Choose Line #1, Characteristic impedance=50 Ω, the length of line #1 is not important here, we are interested in the lengths of lines 2 and 3 for matching. Now, choose Line #2, and fill the following parameters.(d=0.044λ=0.044m) Choose Line #3, and fill the following parameters.(l=0.147λ=0.147m) Choose Load #1, Z L =15+j10. Choose Load #2, (Open Circuit, Z= ).

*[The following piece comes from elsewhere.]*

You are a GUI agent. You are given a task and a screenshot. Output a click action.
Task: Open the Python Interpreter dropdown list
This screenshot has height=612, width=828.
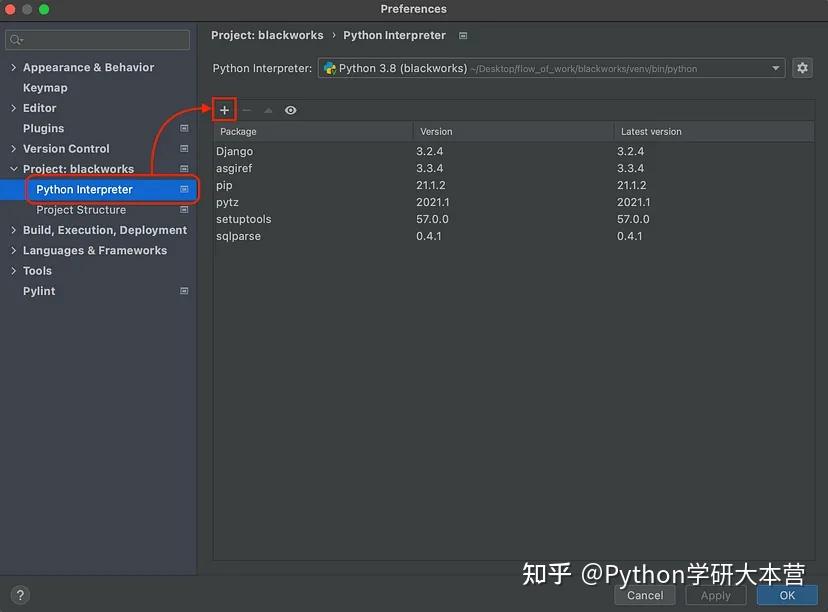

Choose(draw Smith Chart as a function of the line length). Choose Line #2. Note that the input admittance=20-j26.6(ms)=y 0 +jb. So, for matching, the input admittance for the stub must equal to +26.6mS, and the total admittance will equal to 20-j26.6+j26.6=20mS=Y 0 =1/Z 0. Click on Exit, then choose Line #3 Note that Load admittance=0+j0(open circuit). Note that Input admittance=+j26.5ms(approximately as expected).
Experimental Procedure: Problem(1) Antenna with impedance 40+j30 Ω is to be matched to a100-ω lossless line with a shunt shorted stub. Determine the stub length and the distance between the stub and the antenna. Note: You have to find two solutions(for d=distance from load to stub and L=stub length). you also have to find the input admittance for the stub when matching occurs. Use Smith_Chart2 to design and TRLINE to verify your solution. Problem(2) At 850 MHz, an antenna with an input impedance Z L =100-j45 of ohms must be matched to a transmission line of characteristic impedance Z 0 =50 ohms. The speed of travel on the transmission line is u=30 cm/ns. Design a short circuited single-stub matching circuit by choosing values for d and L. Note: You have to find two solutions(for d=distance from load to stub and L=stub length). you also have to find the input admittance for the stub when matching occurs. Use Smith_Chart2 to design and TRLINE to verify your solution.